Hilary isn’t saying just yet whether she will or won’t buy what blogging has to sell, but I left confused about why blogging and its purpose has became all about Hard Work and Twitter Spreadsheets and teams of 48765384562 to produce 1 post.
Lucky for me, and hopefully Scripps, this month I am leading a workshop for the 20 or so digital folks at the network who want to explore what’s next for the platform previously known as blogging. I’m thinking stuff. For real. I’m going to work on working this out. I’ll use my experiences from old media + the new, as well as the past 100 days which I have spent helping to build Go Mighty.
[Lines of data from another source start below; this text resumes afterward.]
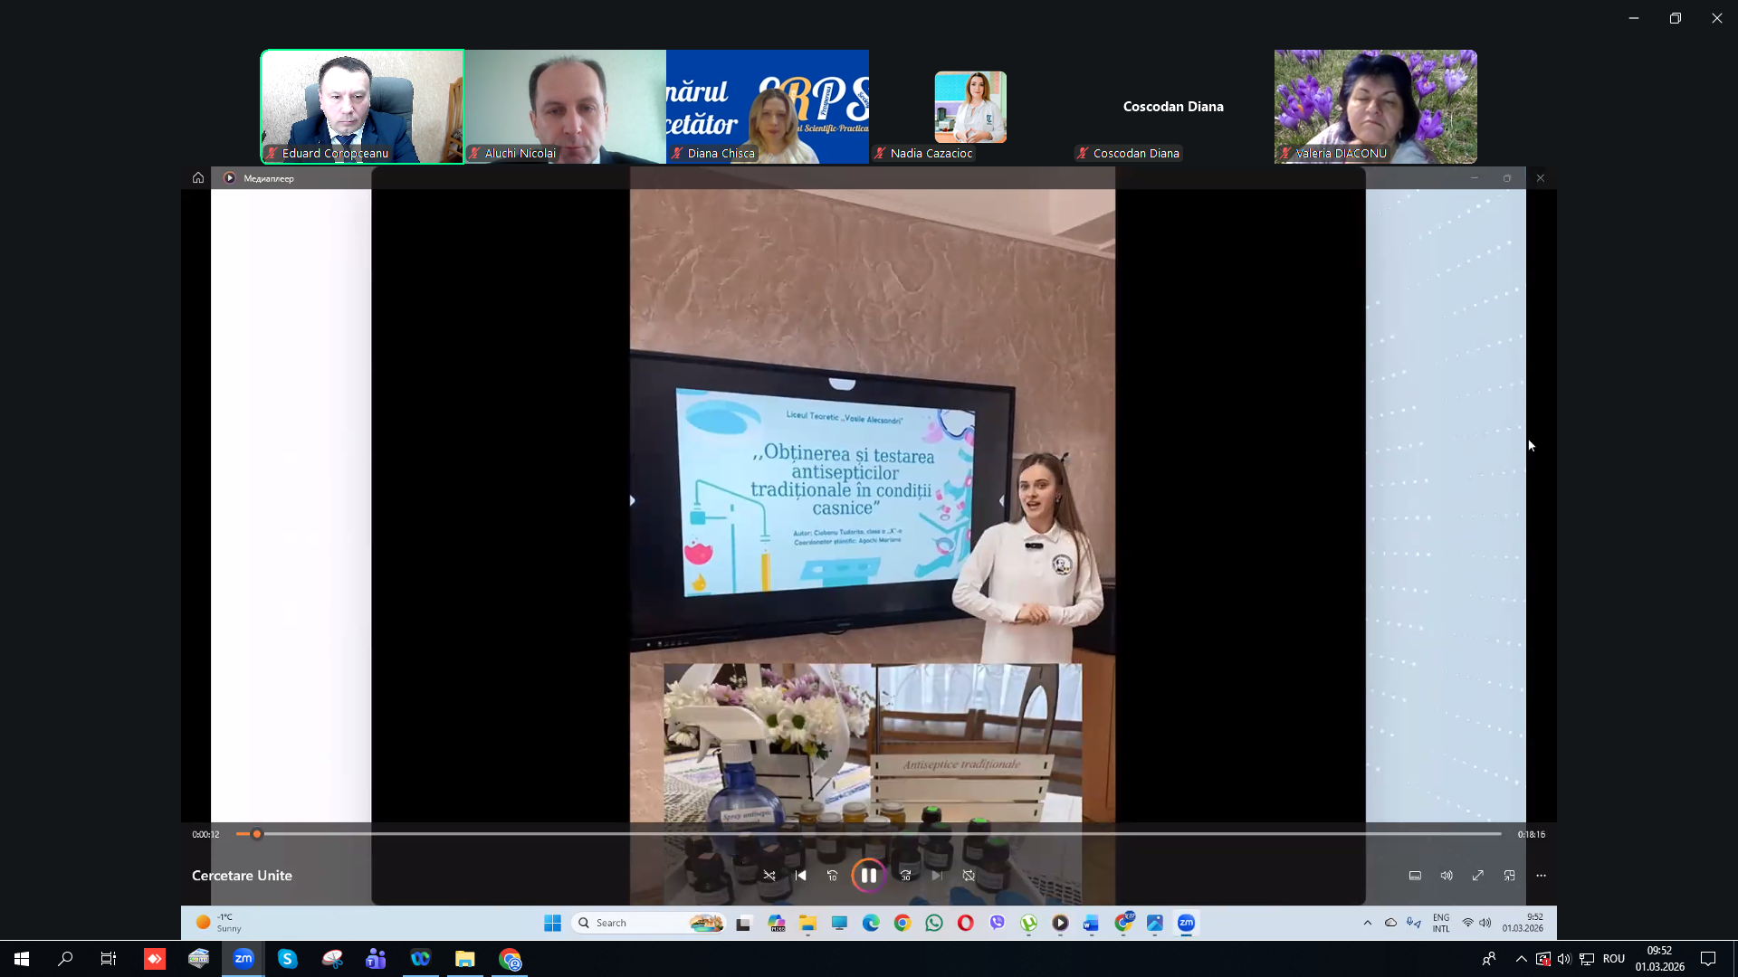Open subtitles and captions options
The image size is (1738, 977).
point(1415,876)
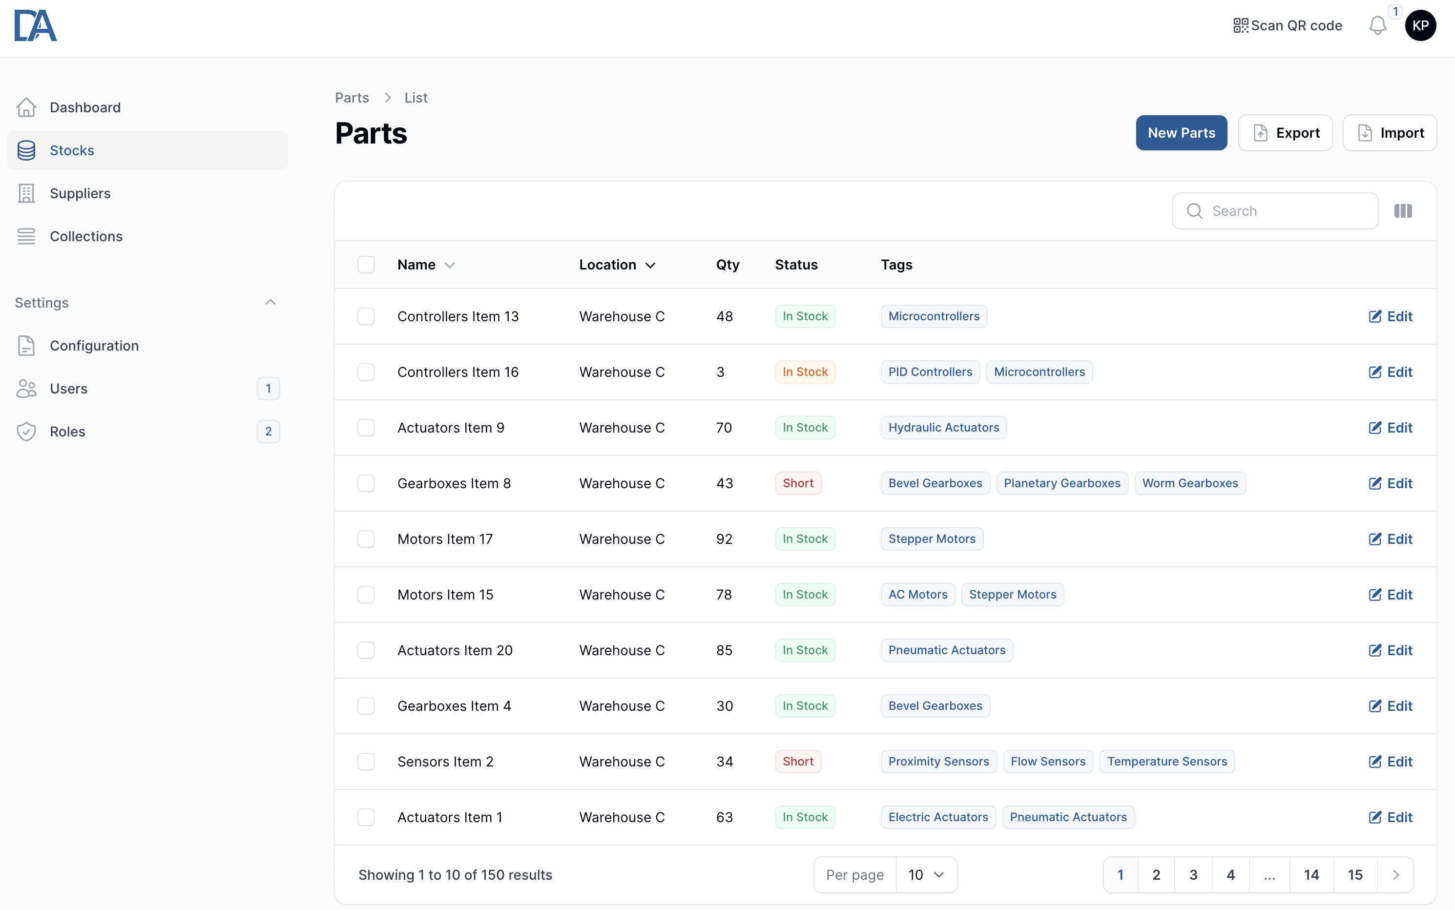Toggle the select-all checkbox in the header
This screenshot has width=1455, height=910.
pyautogui.click(x=366, y=264)
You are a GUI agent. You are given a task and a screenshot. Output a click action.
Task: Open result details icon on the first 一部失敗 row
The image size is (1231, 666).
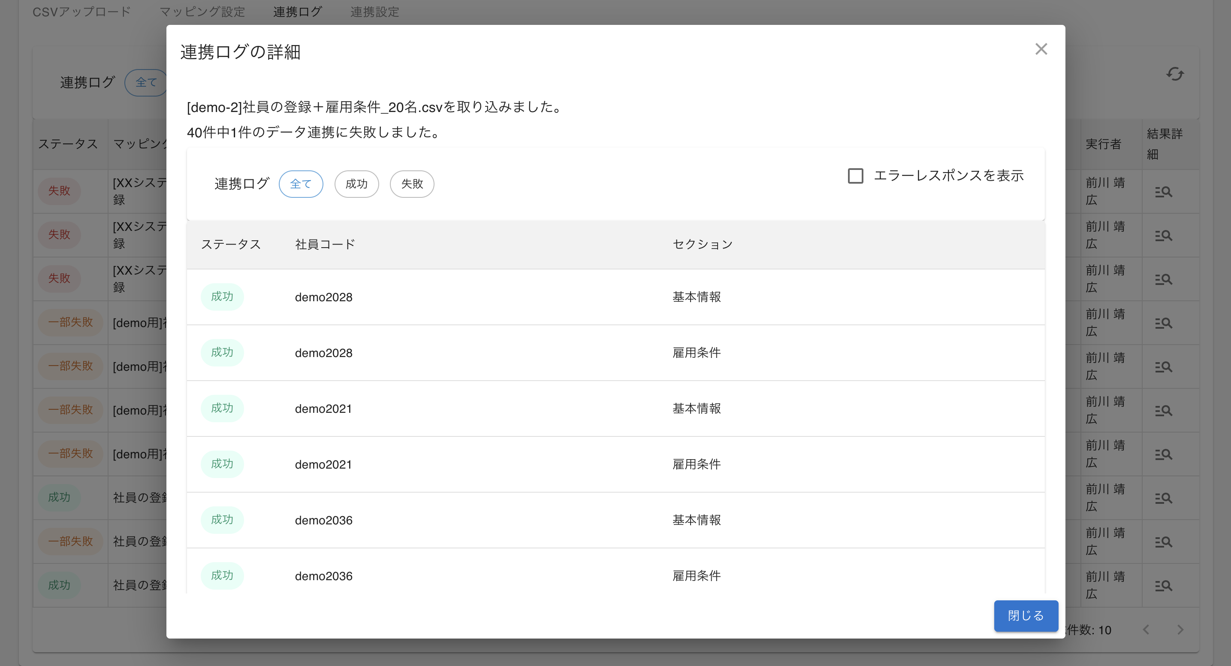click(x=1164, y=323)
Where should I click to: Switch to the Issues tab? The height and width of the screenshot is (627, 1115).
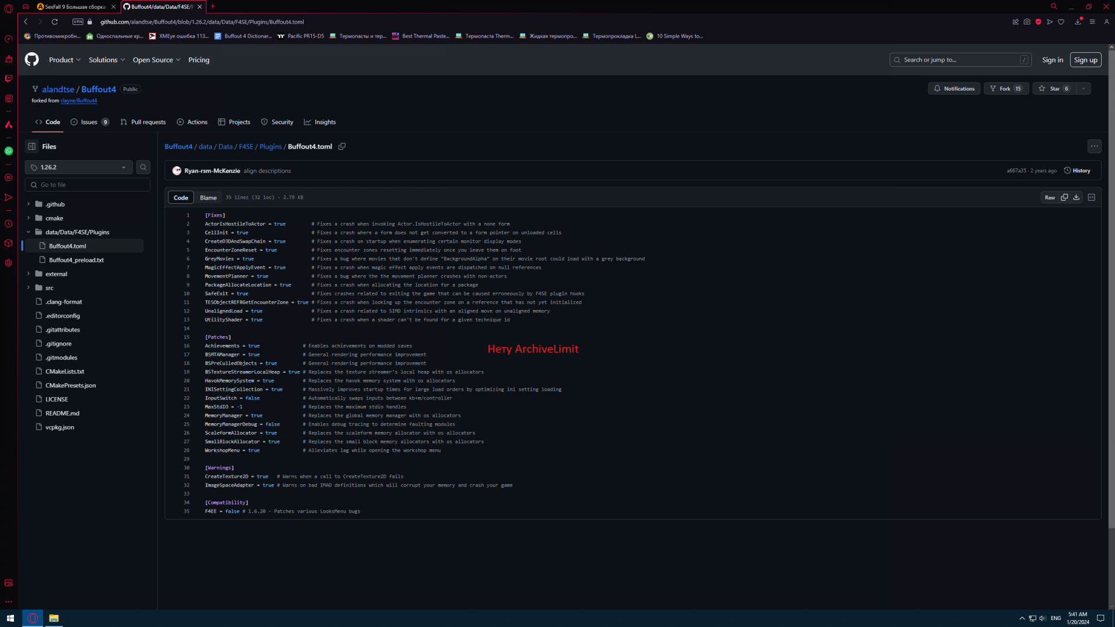(89, 122)
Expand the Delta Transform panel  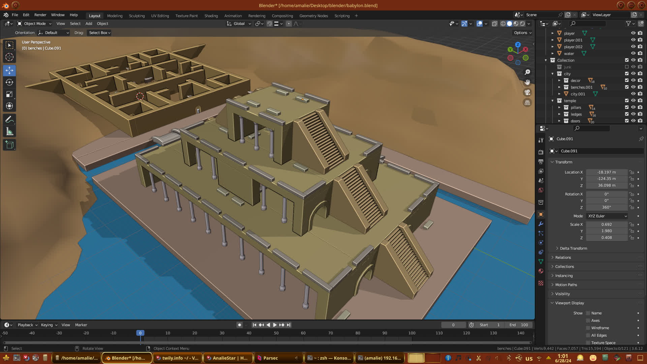point(573,248)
The internet up to now has been focused on feelings rather than doing. People post lots of words and pictures about what could happen, or may happen, or did happen. Brands have been doing the same, just in smaller boxes, off to the side. You may have missed them. Or ignored them.
Online is helping to build businesses, big and small, online and off, via crowd-sourcing, kick-starting and open-sourcing while the business of blogging, which came before most all of that co-existence (not you, open-source), is starting to look old-fashioned. Beyond selling your brand to build another, how do you expect to make money being a blogger today? By collaborating, connecting and co-existing around doing stuff. For real. By being part of a community that is bigger than one. By getting out from under a Big Brand’s moniker so your brand can be the value-add. By returning to the days of bold.